# Saved data entries
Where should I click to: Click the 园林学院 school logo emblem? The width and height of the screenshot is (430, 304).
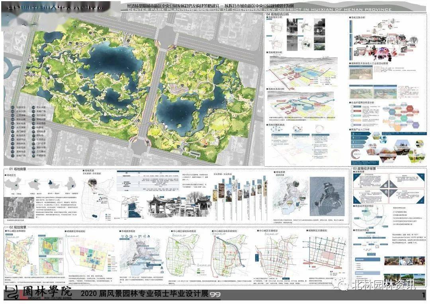(12, 294)
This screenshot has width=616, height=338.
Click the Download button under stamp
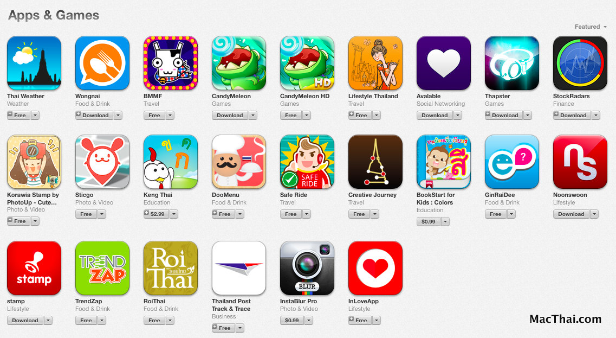click(25, 320)
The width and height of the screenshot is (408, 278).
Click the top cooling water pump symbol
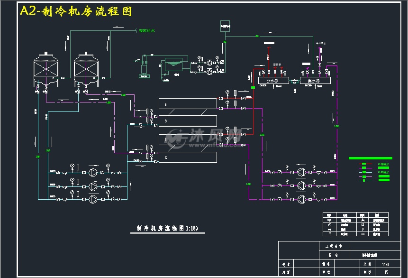[x=93, y=173]
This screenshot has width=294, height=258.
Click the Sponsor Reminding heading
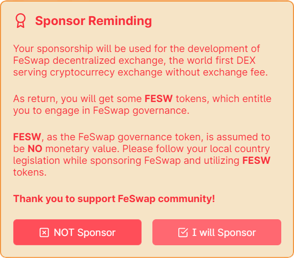[94, 21]
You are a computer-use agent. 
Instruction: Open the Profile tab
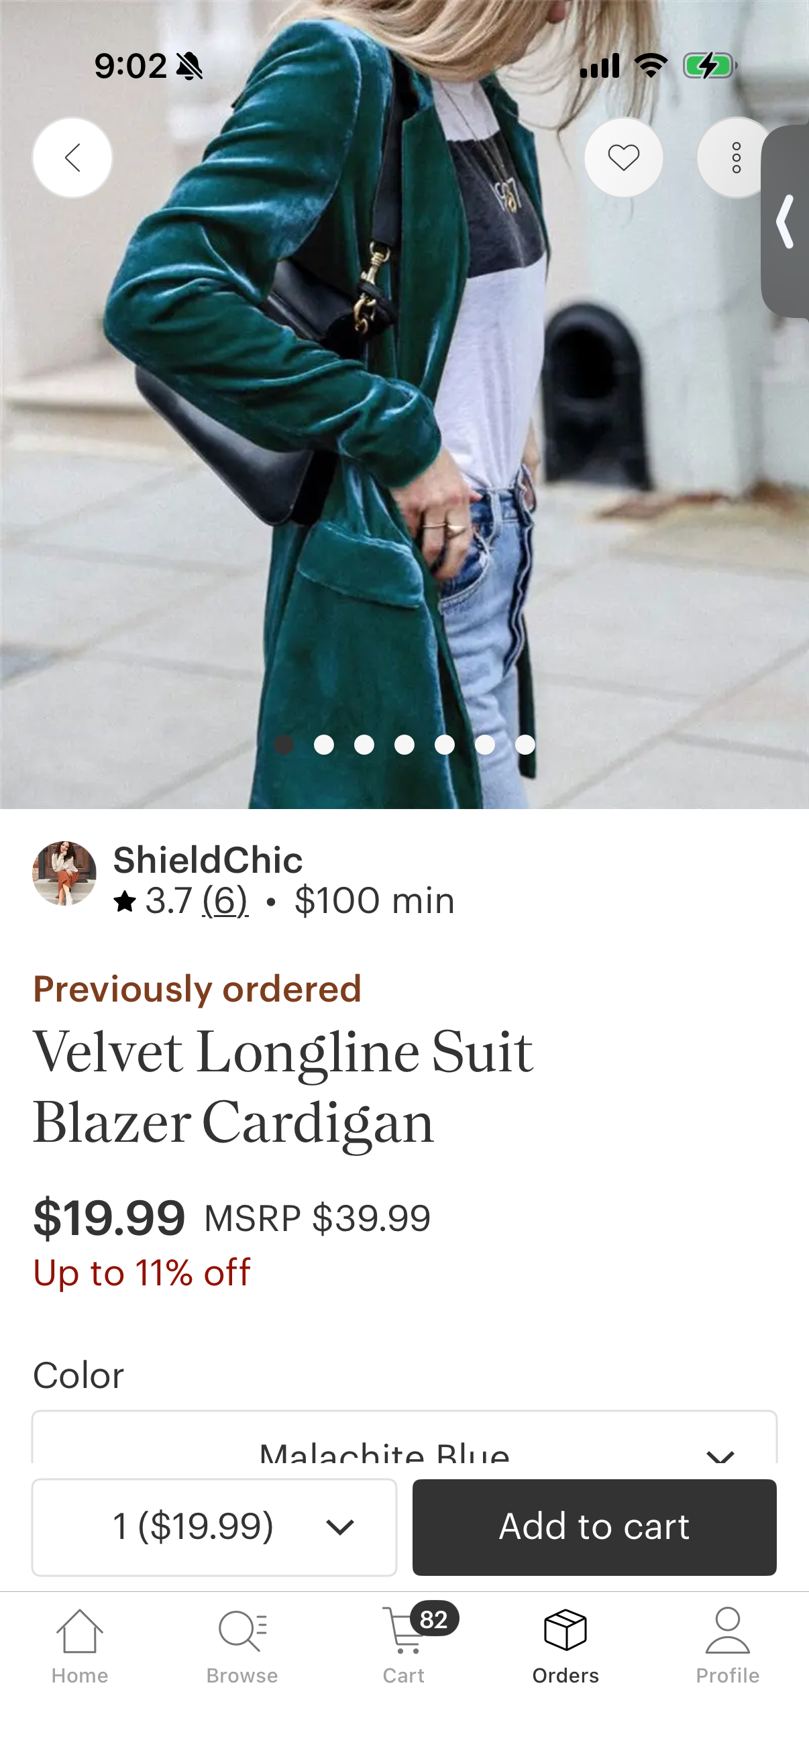pos(728,1646)
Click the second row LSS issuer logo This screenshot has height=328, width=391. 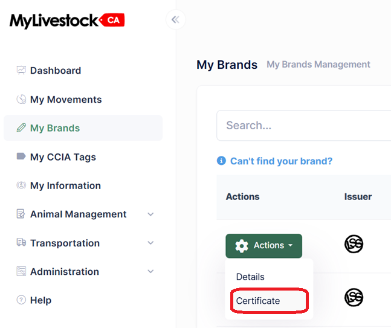[354, 297]
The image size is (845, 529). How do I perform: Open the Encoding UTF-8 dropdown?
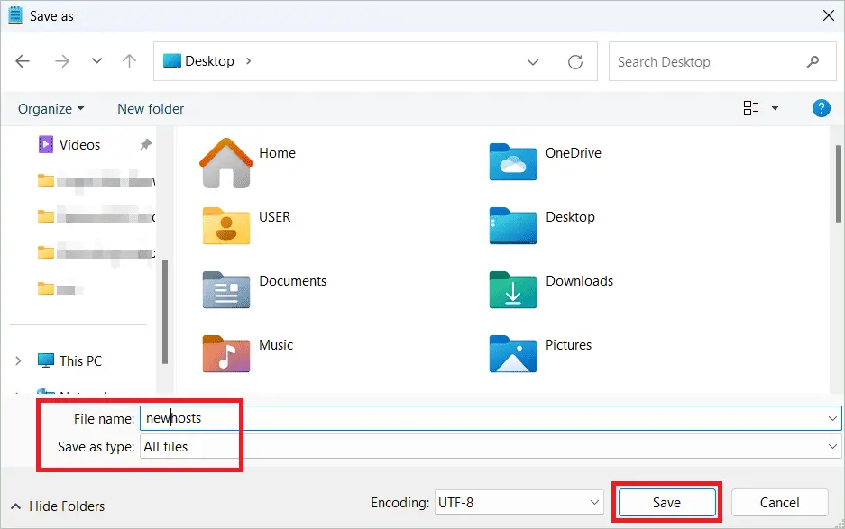pos(518,503)
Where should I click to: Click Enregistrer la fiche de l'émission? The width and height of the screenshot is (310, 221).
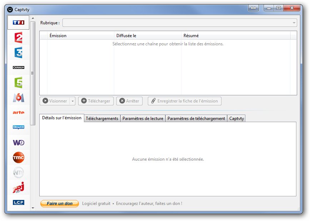coord(184,101)
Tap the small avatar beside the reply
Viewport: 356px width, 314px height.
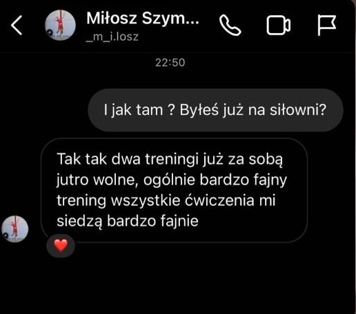(x=15, y=229)
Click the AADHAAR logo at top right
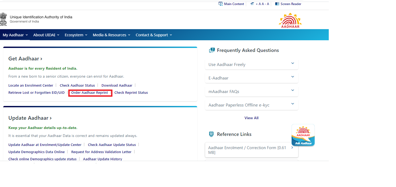 coord(290,20)
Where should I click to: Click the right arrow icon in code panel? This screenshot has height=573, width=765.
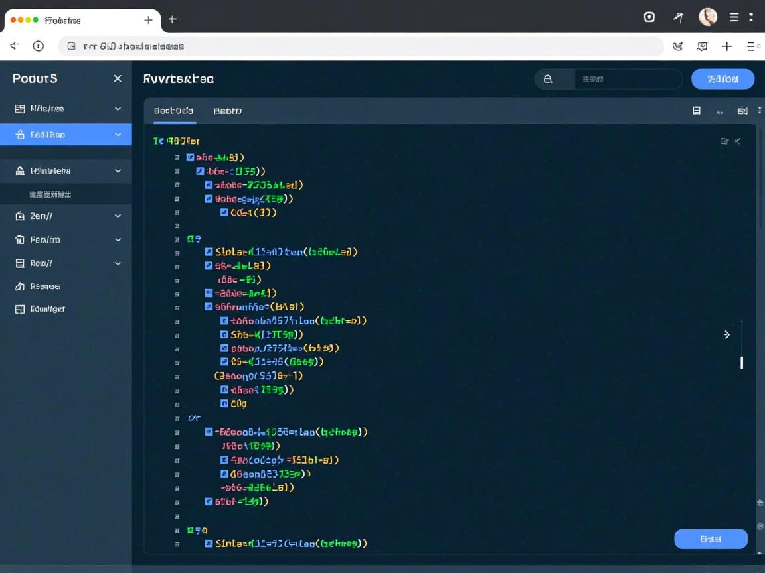coord(726,334)
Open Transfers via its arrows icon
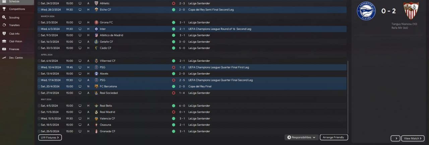The height and width of the screenshot is (145, 429). click(x=4, y=25)
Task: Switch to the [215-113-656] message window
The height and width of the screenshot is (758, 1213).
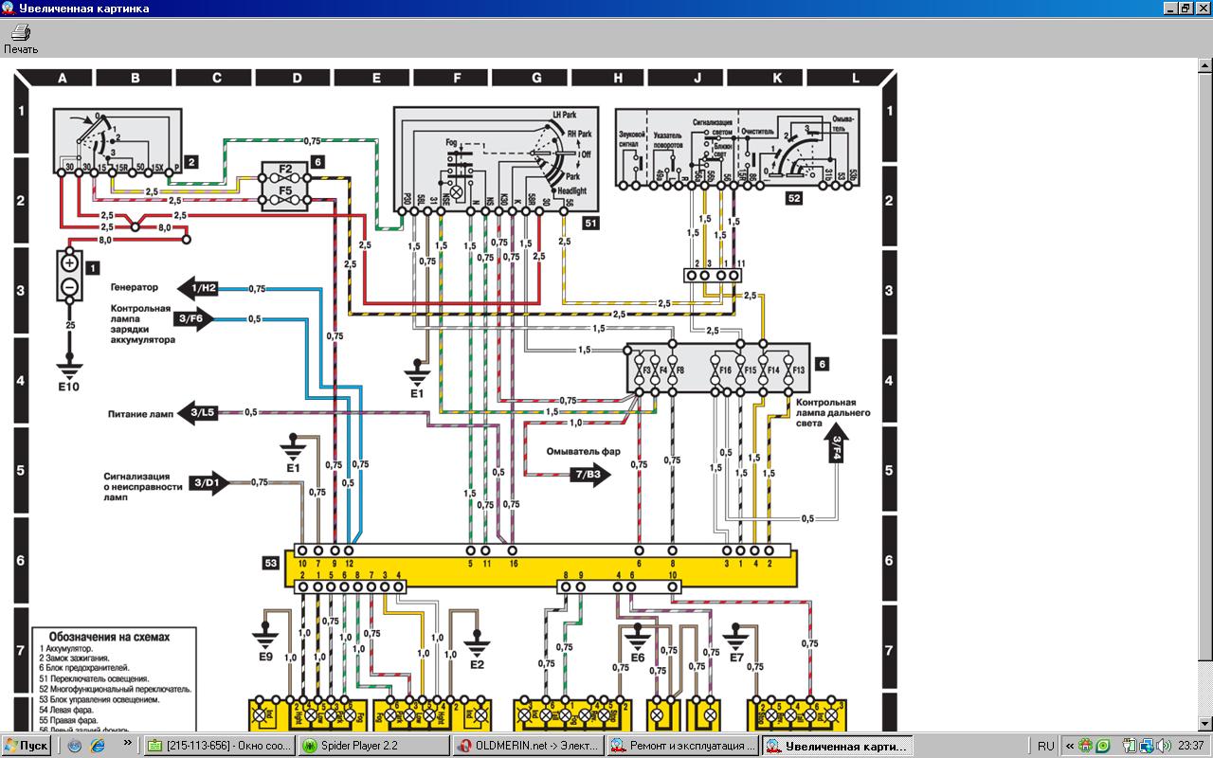Action: (x=220, y=746)
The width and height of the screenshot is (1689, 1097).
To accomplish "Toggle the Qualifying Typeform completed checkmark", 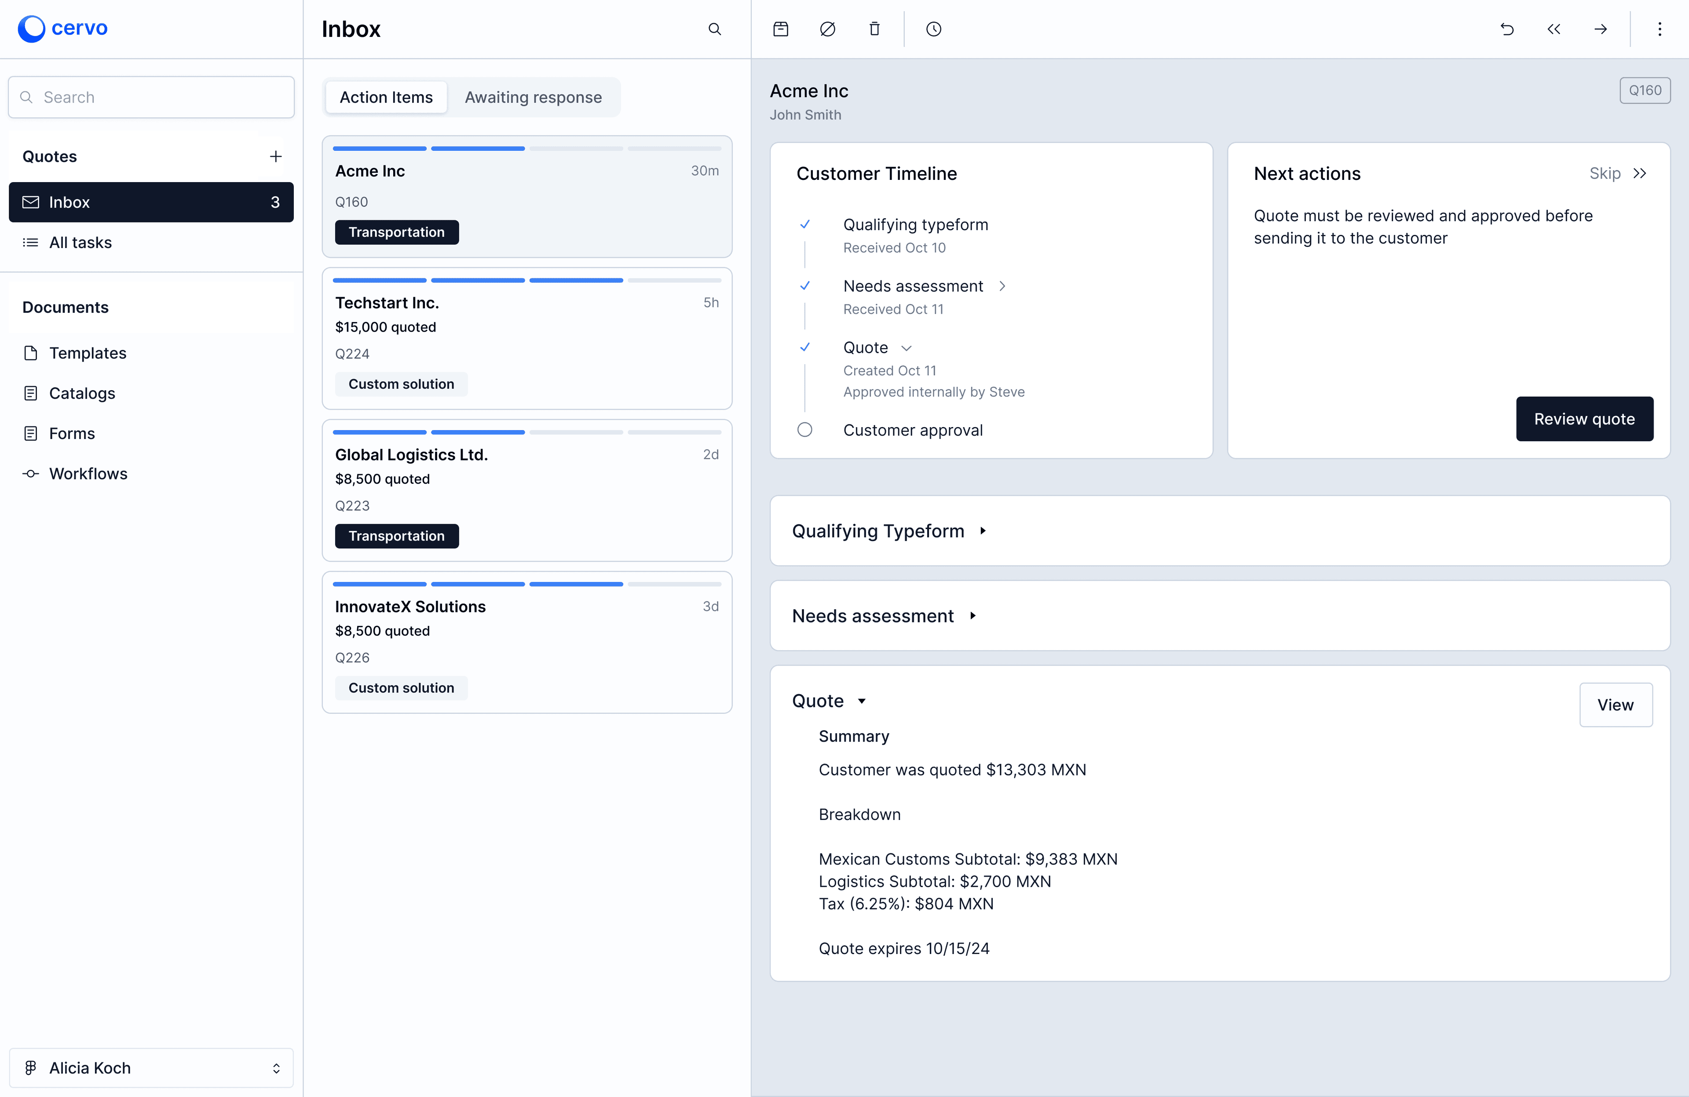I will pyautogui.click(x=805, y=224).
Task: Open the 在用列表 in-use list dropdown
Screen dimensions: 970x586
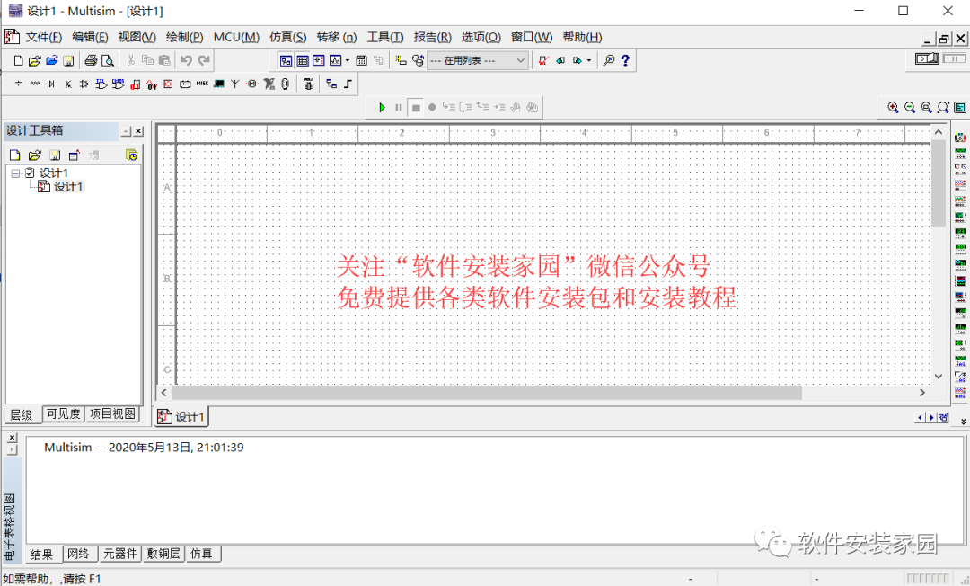Action: pyautogui.click(x=477, y=60)
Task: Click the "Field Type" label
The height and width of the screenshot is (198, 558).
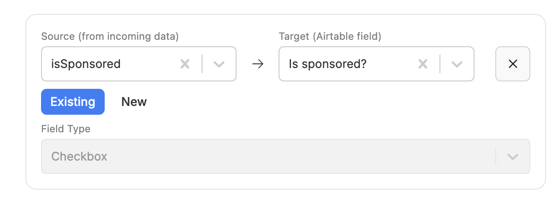Action: point(66,129)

# Exercise details
Copy exactly the lines of the entries above from the one containing "Viewport: 356px width, 314px height." through the one containing "The width and height of the screenshot is (1689, 1097).". Both end lines count; pictures do not.

# Exercise output
Viewport: 356px width, 314px height.
(x=15, y=229)
Click the AADHAAR logo at top right
 coord(290,20)
Where should I click to: Click the right arrow icon in code panel? This screenshot has height=573, width=765.
coord(726,334)
Open Transfers via its arrows icon
The height and width of the screenshot is (145, 429). click(x=4, y=25)
Task: Switch to the [215-113-656] message window
The height and width of the screenshot is (758, 1213).
Action: (x=220, y=746)
The width and height of the screenshot is (1689, 1097).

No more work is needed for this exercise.